Pediatricians Suggest All Newborns Be Tested For Congenital Heart Defects

Pediatricians Suggest All Newborns Be Tested
The standard test for congential heart defects is pulse oximetry, a non-invasive measure of oxygen in the body involving a sensor placed on a the body. In the case of newborns, the sensor is placed on the foot. Photo by Dmitry Naumov/Shutterstock

WASHINGTON, Dec. 8 (UPI) — Congenital heart defects are the most common type of birth defect. And while most children are screened for them within 24 hours of birth, a pediatricians’ group included a recommendation for all newborns to be screened with a new list of children’s health guidelines released this week.

The American Academy of Pediatrics issued new guidelines for children of all ages to screened for a wide range of conditions and diseases. Some of the conditions, such as depression, HIV, and high blood pressure, can become progressive diseases that may affect them later in life.

The new guideline says all newborns should be screened using pulse oximetry, which measures the level of oxygen in a baby’s blood. The test can indicate a heart defect that prevents blood from passing through the lungs properly because it changes the normal flow of blood.

The most common method of testing involves placing a sensor on a thin part of a patient’s body — a foot, in the case of newborns.

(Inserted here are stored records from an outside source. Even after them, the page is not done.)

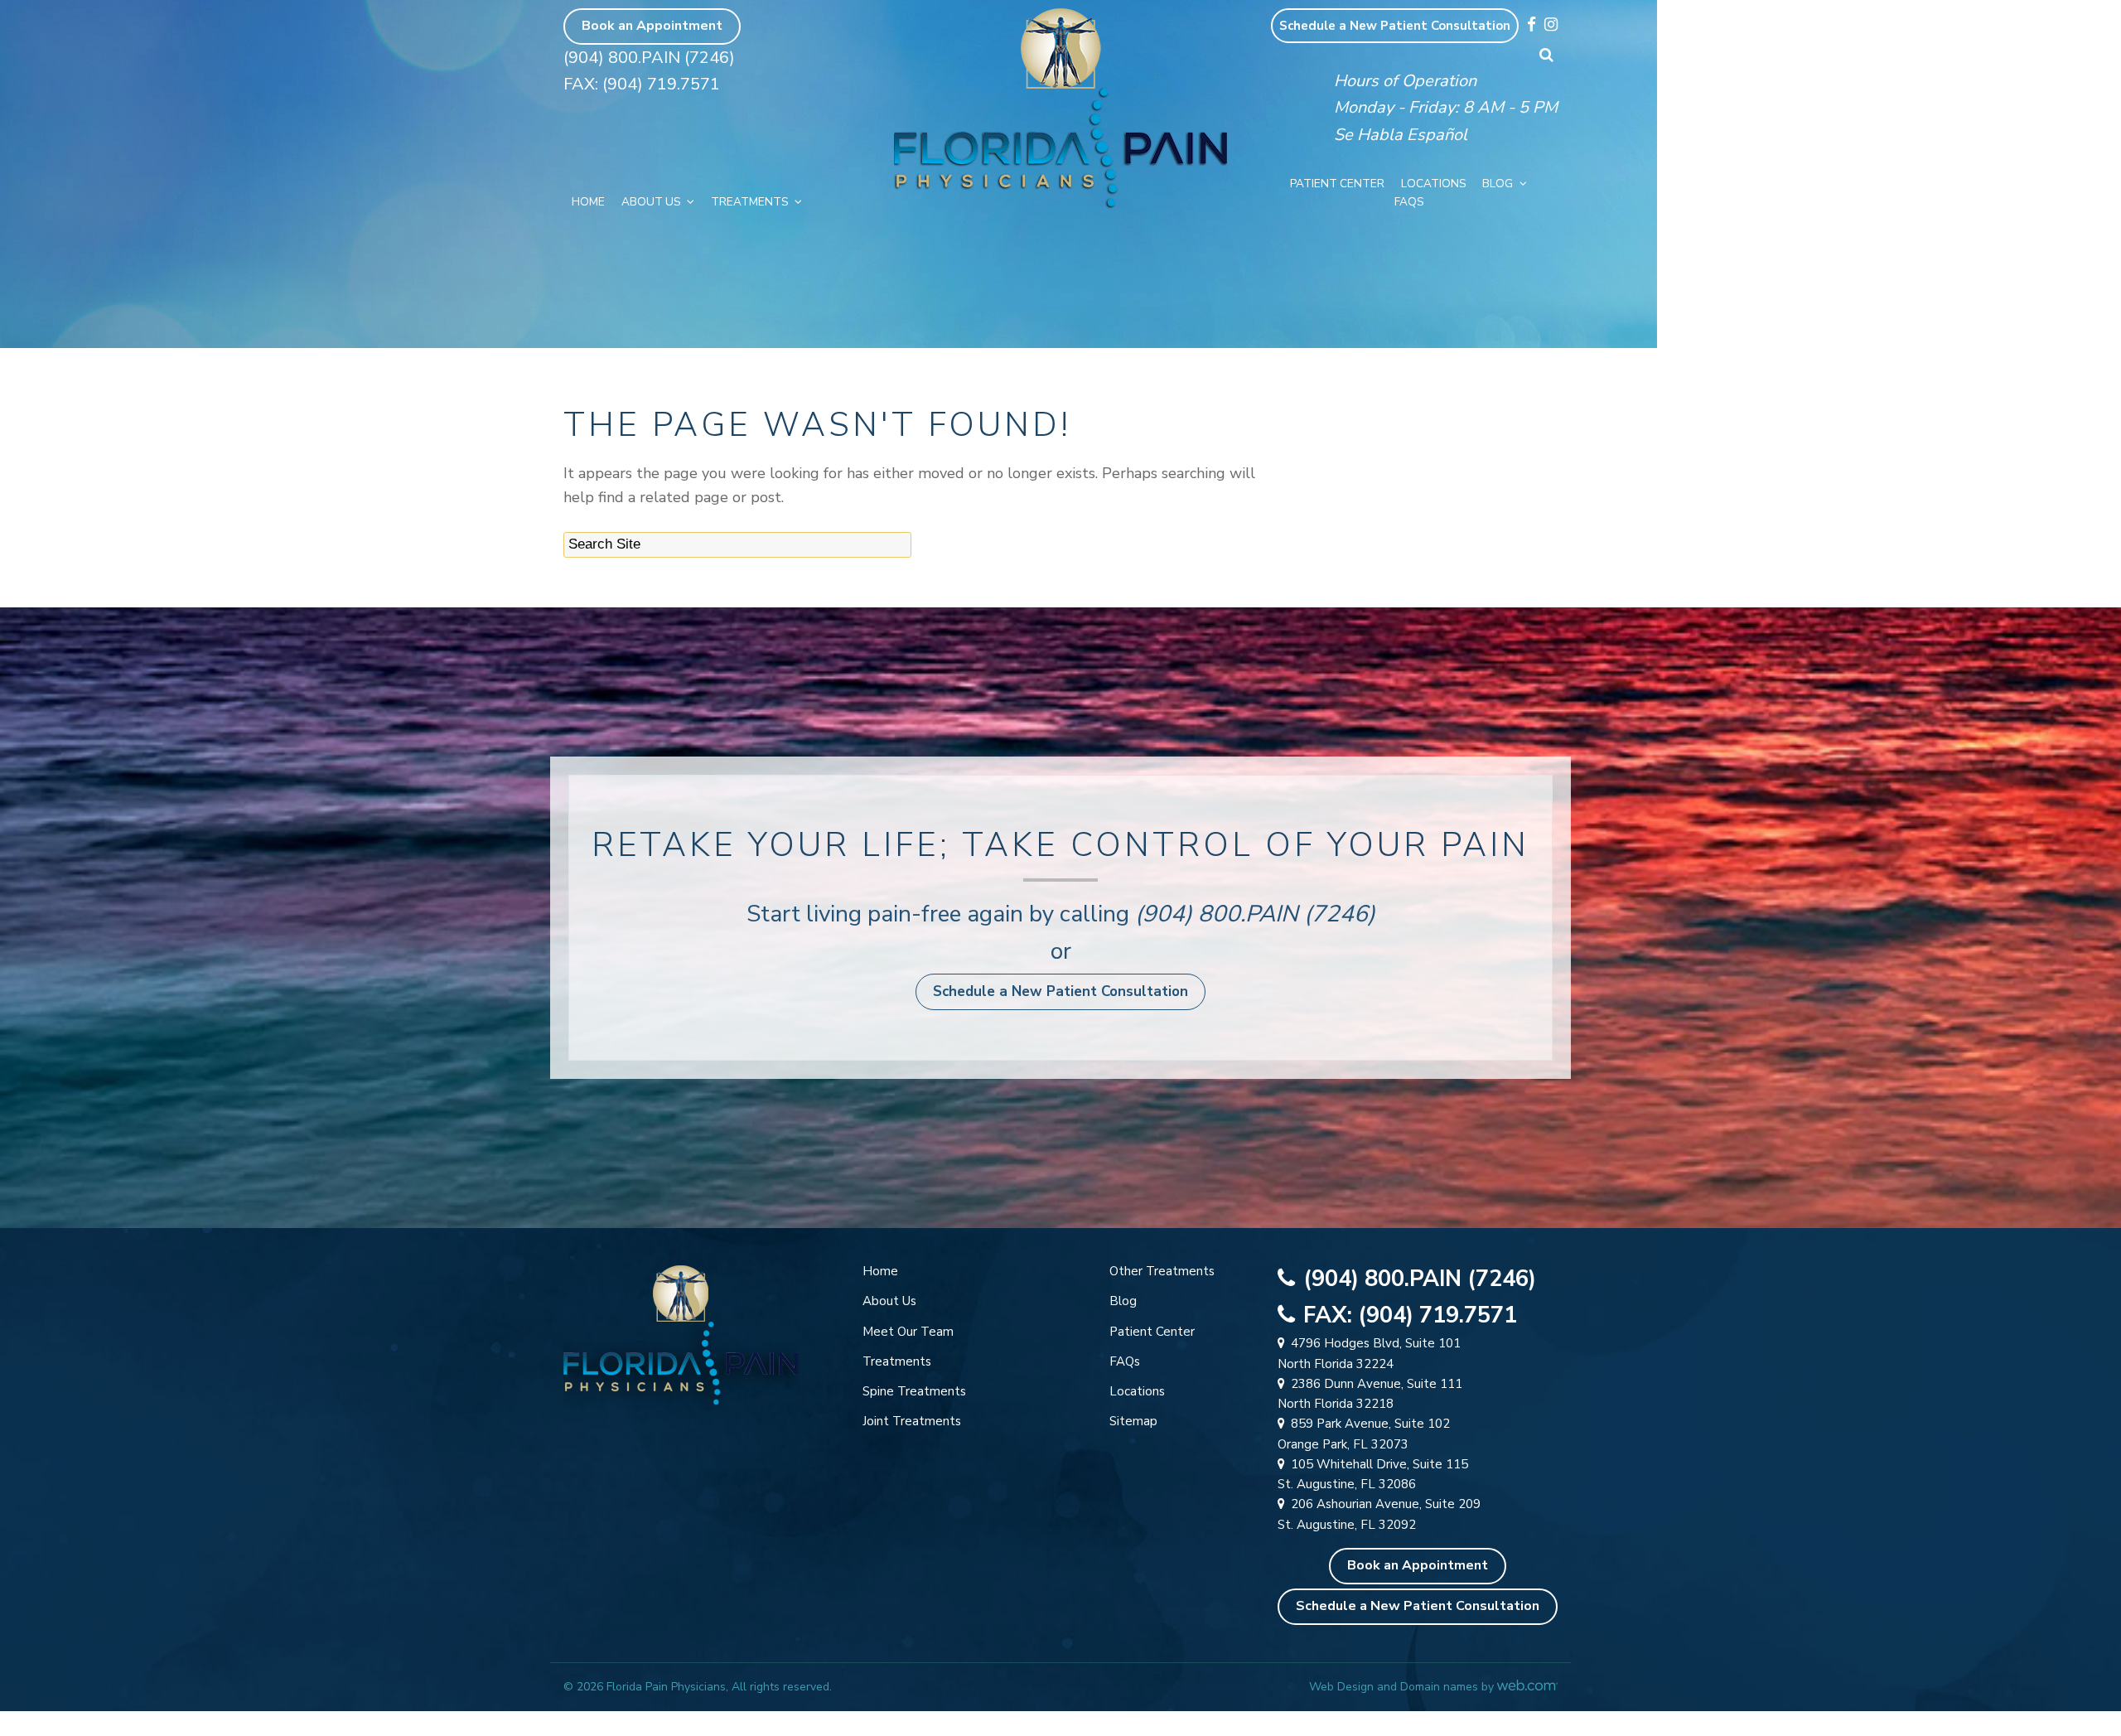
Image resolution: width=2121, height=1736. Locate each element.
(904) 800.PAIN (1216, 914)
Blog (1497, 183)
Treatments (749, 202)
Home (588, 202)
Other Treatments (1162, 1271)
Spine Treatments (914, 1391)
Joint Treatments (911, 1421)
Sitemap (1133, 1421)
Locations (1433, 183)
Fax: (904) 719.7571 (641, 84)
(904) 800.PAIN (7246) (649, 57)
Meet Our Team (908, 1331)
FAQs (1408, 202)
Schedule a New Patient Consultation (1394, 25)
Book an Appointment (652, 26)
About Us (650, 202)
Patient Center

Newborn screening often includes a physical examination, however does not always include the oxygen test, despite already existing recommendations from the Centers for Disease Control and Prevention for newborns to be screened at 24 hours of age, or as late as possible if the child will be discharged before 24 hours.

Congenital heart defects can cause lifelong health issues, among them neurodevelopmental and cognitive delays. A recent study showed that, even with surgery to correct a CHD, delays can occur, and parents and doctors should pay attention to feeding and growth, both of which can indicate further complications from the condition.